The most important thing in successful transplant of human organs is finding in the right time the right person who will be a donor. Moreover, the donor organs have to match the ill patient's tissues and blood. Another problem may be the rejection of patient on the newly transplanted organ, because often human body's immune system recognizes the transplant organs as the foreign body and may try to destroy it. So just before an operation the patient is given cyclosporine. It is a kind of drug used in the whole world which prevents the rejection of a new organ. The solution to avoid such a rejection is the family-oriented transplant. However, this kind of transplants is underestimated in our country. Thanks to some television program or popular Polish soap operas such as "Klan" this kind of transplants is becoming more and more popular. The closer is the donor, who decides to give you an organ, the lower possibility of rejection is. It means that a donor may be a sibling, a child or a parent. Their bodies are made of the similar tissues, which incredibly increases the possibility of the successful transplant. According to experts there is a great possibility of successful transplant, when the organ is donated by the loving long-time partner of the patient. But in case of transplants of heart, lungs or cornea, the donor who is pronounced to be brain-dead is needed. These organs may be given only by dead people. The transplant is possible when the whole committee consisted of such doctors as a neurologist, an anaesthesiologist and a coroner has to unanimously decide that the brain stem of a possible donor stopped all its functions. The process of removing the vital organs is very complicated. In hospital conditions human organs may retain all their functions from a few hours even to 12 or 13 hours. If there is the necessity of transporting of that organ, it is rinsed properly, then packed in a sterile bag made of plastic full of saline solution and kept in a special cooler. So the race is against the clock. A heart should be transplanted into a patient's body within the time of four hours, a liver must be transplanted from the donor's body to the patient right away, whereas the kidneys may be stored up for couple days.

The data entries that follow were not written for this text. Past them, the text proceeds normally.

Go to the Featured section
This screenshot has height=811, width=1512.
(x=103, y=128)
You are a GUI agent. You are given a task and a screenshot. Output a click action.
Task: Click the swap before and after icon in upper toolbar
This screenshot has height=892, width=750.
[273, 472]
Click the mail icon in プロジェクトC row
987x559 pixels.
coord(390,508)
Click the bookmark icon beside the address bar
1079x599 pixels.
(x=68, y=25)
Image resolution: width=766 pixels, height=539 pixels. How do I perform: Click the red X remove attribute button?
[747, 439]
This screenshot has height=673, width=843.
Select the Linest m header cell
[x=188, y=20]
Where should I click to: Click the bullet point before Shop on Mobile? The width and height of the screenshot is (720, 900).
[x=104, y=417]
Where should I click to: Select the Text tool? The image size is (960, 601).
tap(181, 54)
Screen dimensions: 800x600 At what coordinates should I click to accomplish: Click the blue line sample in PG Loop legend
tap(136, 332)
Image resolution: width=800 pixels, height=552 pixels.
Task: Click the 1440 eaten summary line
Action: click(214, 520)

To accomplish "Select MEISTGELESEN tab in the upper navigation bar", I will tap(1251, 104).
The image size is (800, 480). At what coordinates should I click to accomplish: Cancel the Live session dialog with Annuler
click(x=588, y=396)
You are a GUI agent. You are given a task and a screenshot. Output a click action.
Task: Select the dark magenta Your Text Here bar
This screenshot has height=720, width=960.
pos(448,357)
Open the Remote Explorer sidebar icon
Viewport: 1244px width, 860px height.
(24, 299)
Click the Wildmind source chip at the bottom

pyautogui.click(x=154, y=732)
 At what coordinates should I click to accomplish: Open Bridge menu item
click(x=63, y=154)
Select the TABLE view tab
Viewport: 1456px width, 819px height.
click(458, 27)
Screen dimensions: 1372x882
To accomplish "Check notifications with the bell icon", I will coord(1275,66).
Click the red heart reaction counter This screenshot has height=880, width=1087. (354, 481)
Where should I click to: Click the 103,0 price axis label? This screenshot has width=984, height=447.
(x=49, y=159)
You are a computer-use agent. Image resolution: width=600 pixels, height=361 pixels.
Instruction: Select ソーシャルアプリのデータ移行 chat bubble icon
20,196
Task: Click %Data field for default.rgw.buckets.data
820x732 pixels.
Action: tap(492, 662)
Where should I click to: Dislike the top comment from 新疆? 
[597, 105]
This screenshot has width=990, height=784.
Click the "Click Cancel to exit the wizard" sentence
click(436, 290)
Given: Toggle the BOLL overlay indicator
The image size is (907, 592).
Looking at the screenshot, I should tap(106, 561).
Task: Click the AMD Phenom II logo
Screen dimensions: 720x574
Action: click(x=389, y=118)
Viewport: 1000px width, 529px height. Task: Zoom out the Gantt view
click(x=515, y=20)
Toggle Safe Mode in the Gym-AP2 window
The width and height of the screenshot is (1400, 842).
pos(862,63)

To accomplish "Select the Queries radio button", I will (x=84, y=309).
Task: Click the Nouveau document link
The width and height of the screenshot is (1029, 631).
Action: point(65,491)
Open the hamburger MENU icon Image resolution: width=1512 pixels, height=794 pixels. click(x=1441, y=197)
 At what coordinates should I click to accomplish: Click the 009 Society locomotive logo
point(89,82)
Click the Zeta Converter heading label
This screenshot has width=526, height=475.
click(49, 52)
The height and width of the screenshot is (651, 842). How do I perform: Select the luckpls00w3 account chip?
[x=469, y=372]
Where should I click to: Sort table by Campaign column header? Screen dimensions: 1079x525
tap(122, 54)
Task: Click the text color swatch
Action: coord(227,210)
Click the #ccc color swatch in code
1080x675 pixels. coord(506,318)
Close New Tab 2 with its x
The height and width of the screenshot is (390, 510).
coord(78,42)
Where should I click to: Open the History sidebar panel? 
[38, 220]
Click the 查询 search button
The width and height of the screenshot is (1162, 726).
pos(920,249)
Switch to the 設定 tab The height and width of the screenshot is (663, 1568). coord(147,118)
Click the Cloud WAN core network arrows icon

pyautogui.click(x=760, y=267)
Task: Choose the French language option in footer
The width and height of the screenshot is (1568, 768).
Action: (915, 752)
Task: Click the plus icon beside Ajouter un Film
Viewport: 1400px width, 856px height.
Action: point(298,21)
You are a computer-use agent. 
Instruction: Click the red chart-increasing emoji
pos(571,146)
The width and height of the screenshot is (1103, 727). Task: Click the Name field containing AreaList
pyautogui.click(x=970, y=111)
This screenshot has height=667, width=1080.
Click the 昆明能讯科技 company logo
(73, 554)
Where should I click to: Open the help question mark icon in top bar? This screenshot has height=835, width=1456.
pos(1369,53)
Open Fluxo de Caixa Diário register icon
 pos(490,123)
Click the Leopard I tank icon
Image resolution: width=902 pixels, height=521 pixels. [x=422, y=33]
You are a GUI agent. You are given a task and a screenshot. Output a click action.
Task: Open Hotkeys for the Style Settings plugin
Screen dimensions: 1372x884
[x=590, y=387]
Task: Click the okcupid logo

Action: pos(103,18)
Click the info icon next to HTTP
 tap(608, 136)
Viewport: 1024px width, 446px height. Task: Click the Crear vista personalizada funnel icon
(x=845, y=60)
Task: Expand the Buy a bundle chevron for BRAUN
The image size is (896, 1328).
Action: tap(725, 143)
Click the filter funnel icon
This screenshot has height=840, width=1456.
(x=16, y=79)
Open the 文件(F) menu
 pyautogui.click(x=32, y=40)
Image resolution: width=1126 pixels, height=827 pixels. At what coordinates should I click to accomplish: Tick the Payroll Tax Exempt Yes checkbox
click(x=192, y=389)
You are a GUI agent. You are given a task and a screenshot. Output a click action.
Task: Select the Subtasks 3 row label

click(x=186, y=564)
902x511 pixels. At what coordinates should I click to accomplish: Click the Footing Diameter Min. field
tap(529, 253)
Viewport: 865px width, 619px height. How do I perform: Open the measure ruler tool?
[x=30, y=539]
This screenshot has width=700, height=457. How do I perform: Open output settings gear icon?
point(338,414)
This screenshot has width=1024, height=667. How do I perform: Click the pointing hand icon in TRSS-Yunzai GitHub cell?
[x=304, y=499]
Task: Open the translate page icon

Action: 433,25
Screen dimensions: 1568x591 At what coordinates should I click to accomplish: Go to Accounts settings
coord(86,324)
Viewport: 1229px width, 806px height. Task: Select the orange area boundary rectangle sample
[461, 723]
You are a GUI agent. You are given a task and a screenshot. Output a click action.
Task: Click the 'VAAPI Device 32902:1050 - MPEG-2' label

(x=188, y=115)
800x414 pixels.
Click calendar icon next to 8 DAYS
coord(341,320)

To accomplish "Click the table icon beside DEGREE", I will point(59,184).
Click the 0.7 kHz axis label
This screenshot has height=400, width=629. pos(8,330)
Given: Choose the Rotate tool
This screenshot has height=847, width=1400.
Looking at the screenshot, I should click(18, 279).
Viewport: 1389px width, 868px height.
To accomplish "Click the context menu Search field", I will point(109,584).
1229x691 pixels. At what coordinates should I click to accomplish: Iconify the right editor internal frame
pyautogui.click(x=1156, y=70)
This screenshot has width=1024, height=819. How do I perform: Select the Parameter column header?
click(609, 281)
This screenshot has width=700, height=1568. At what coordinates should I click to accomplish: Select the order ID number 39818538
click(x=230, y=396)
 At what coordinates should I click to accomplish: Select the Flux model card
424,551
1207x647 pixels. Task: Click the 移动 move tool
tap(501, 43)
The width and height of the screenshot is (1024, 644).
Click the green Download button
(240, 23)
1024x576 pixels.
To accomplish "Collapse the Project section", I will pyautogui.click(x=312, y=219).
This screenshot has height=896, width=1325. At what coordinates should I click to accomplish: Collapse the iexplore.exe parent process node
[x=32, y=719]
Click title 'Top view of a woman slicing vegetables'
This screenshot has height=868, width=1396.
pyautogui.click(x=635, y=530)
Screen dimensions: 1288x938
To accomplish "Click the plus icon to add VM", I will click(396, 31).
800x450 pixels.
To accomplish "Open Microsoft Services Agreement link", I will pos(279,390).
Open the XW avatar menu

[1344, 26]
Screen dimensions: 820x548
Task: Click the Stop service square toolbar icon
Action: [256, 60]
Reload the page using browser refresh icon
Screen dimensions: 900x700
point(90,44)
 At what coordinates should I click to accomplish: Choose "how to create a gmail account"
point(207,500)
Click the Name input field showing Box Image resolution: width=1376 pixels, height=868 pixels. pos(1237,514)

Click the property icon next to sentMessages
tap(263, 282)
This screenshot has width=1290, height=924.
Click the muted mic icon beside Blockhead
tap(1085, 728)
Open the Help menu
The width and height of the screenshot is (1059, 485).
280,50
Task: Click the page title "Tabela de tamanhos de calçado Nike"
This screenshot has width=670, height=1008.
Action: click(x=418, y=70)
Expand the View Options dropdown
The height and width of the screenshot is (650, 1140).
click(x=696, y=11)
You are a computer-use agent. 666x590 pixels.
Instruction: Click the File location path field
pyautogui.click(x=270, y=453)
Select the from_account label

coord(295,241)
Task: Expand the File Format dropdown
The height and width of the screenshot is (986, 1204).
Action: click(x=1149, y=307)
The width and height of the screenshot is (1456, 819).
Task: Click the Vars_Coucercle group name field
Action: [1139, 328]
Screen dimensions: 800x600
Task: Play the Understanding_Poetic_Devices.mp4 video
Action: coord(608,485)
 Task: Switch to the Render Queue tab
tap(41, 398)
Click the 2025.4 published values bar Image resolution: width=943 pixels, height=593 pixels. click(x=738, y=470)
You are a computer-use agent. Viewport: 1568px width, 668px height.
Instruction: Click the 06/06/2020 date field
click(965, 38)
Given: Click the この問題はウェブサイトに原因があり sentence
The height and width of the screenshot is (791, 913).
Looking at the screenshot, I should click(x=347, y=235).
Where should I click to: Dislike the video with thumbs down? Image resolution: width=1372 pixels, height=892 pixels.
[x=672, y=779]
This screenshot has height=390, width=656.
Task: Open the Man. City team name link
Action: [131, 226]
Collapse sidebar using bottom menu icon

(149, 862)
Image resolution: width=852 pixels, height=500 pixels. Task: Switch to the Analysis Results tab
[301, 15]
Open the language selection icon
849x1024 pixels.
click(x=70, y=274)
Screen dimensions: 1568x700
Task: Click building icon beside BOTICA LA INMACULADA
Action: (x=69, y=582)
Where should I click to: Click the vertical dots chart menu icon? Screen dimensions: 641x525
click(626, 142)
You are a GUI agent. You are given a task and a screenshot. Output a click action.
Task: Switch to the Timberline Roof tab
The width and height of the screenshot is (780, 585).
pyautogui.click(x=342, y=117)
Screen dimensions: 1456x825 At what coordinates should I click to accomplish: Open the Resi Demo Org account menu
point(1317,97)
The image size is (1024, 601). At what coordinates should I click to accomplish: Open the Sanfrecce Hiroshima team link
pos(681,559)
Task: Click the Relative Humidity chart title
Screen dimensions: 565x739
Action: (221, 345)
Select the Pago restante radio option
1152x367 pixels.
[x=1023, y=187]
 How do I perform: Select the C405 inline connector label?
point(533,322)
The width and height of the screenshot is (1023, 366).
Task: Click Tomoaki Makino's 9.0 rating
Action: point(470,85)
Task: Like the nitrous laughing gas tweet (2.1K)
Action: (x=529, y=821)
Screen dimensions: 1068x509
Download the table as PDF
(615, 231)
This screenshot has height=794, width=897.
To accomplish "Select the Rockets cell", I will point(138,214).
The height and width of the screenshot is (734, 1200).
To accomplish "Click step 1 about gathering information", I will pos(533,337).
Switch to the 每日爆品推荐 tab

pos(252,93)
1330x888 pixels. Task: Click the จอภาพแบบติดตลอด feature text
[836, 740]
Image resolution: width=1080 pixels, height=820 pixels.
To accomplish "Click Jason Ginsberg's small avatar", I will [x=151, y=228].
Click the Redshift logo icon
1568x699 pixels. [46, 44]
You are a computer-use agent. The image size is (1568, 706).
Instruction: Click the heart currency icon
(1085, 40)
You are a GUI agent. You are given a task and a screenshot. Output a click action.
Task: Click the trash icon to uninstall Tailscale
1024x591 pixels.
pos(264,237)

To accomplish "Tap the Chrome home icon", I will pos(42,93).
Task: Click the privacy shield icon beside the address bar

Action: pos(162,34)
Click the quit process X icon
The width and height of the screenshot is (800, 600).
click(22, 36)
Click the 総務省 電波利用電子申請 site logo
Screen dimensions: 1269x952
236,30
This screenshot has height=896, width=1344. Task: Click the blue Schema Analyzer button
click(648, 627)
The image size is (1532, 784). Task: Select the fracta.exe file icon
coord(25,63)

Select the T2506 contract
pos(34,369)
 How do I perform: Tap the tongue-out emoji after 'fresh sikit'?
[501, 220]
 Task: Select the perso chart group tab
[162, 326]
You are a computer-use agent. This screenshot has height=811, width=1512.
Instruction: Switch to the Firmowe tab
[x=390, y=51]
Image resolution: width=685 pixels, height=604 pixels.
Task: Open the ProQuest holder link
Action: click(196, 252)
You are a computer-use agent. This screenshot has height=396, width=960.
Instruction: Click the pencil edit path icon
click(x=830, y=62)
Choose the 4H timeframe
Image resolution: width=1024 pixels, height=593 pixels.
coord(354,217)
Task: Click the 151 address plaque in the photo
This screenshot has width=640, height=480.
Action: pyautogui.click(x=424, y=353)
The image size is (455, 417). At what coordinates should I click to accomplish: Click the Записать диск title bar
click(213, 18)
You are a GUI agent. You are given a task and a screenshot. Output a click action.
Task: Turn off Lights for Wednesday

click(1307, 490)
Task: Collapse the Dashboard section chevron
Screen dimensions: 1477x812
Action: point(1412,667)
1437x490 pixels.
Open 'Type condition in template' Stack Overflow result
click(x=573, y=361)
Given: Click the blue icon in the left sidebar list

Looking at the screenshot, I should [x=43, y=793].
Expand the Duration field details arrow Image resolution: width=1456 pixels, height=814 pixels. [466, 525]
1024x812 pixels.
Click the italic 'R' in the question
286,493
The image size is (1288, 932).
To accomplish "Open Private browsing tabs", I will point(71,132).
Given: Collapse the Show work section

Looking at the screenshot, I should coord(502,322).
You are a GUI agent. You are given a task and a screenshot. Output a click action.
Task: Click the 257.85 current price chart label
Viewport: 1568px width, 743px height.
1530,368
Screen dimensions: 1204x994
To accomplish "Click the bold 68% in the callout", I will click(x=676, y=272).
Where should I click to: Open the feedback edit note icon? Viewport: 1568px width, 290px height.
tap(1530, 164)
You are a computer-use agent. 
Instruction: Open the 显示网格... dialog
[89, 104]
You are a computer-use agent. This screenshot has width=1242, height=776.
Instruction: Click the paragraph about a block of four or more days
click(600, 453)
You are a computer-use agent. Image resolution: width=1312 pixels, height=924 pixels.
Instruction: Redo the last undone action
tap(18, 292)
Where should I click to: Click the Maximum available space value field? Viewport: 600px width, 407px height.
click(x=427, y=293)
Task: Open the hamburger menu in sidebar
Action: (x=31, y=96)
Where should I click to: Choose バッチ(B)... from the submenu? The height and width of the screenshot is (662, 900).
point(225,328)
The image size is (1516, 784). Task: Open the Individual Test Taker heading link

Unfortunately, the transplants in Poland are very rare, because the list of patients who need the transplant is very long. What is worse, a lot of people die each year as a result of kidney failure. I think they would survive if the waiting for a donor.
The idea of donating our organs after our death
According to the law, the doctor needn't have to ask for the permission of other family members to transplant the organs of death person. The law also states that if the person didn't object to donating her/his own organs when she/he was alive so her/his organs may be used to transplant to other people in case of the donor's death. In England everyone who wants to donate her/ his organs after the death carries the Donor Card, which states that the organs may be removed in case of sudden death.
A single human being may save even four other ill people: a heart taker, two kidneys takers and a liver taker. Often the victims of car accidents are the valuable donors of organs useful for transplants. However, the demand for every human organ is huge. If only the greater number of people decide to give their organs to the people in need, the more patients would be probably saved.